AVAILABLE RECORDS:
* * * *
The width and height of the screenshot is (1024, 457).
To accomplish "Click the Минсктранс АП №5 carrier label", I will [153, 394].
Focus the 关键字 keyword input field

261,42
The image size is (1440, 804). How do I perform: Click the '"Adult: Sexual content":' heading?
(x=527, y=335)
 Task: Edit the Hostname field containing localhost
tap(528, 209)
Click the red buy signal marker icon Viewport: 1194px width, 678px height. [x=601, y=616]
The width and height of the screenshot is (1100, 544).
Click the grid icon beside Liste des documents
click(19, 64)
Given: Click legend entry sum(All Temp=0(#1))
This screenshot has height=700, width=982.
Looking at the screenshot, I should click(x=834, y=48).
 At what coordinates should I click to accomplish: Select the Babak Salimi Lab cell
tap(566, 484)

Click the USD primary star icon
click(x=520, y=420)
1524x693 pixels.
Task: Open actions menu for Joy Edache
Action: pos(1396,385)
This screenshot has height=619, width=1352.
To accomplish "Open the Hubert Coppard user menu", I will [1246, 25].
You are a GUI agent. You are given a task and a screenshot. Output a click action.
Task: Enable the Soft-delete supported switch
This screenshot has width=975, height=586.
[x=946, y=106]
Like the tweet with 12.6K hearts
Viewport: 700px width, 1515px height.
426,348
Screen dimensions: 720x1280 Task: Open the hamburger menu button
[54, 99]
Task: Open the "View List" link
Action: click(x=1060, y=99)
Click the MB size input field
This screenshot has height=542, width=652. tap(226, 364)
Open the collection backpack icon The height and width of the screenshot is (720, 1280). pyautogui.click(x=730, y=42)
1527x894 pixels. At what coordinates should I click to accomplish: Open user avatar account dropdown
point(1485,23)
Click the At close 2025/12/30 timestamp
* * * *
AIM OF THE TASK: All of the material must be given again without any change.

RESULT OF THE TASK:
The width and height of the screenshot is (1024, 457).
To accomplish "Click the Минсктранс АП №5 carrier label", I will [153, 394].
Focus the 关键字 keyword input field

261,42
The image size is (1440, 804). How do I perform: Click the '"Adult: Sexual content":' heading?
(x=527, y=335)
 Task: Edit the Hostname field containing localhost
tap(528, 209)
Click the red buy signal marker icon Viewport: 1194px width, 678px height. [x=601, y=616]
The width and height of the screenshot is (1100, 544).
Click the grid icon beside Liste des documents
click(19, 64)
Given: Click legend entry sum(All Temp=0(#1))
This screenshot has height=700, width=982.
Looking at the screenshot, I should click(x=834, y=48).
 At what coordinates should I click to accomplish: Select the Babak Salimi Lab cell
tap(566, 484)

Click the USD primary star icon
click(x=520, y=420)
1524x693 pixels.
Task: Open actions menu for Joy Edache
Action: pos(1396,385)
This screenshot has height=619, width=1352.
To accomplish "Open the Hubert Coppard user menu", I will [1246, 25].
You are a GUI agent. You are given a task and a screenshot. Output a click action.
Task: Enable the Soft-delete supported switch
This screenshot has width=975, height=586.
[x=946, y=106]
Like the tweet with 12.6K hearts
Viewport: 700px width, 1515px height.
426,348
Screen dimensions: 720x1280 Task: Open the hamburger menu button
[54, 99]
Task: Open the "View List" link
Action: click(x=1060, y=99)
Click the MB size input field
This screenshot has height=542, width=652. tap(226, 364)
Open the collection backpack icon The height and width of the screenshot is (720, 1280). pyautogui.click(x=730, y=42)
1527x894 pixels. At what coordinates should I click to accomplish: Open user avatar account dropdown
point(1485,23)
Click the At close 2025/12/30 timestamp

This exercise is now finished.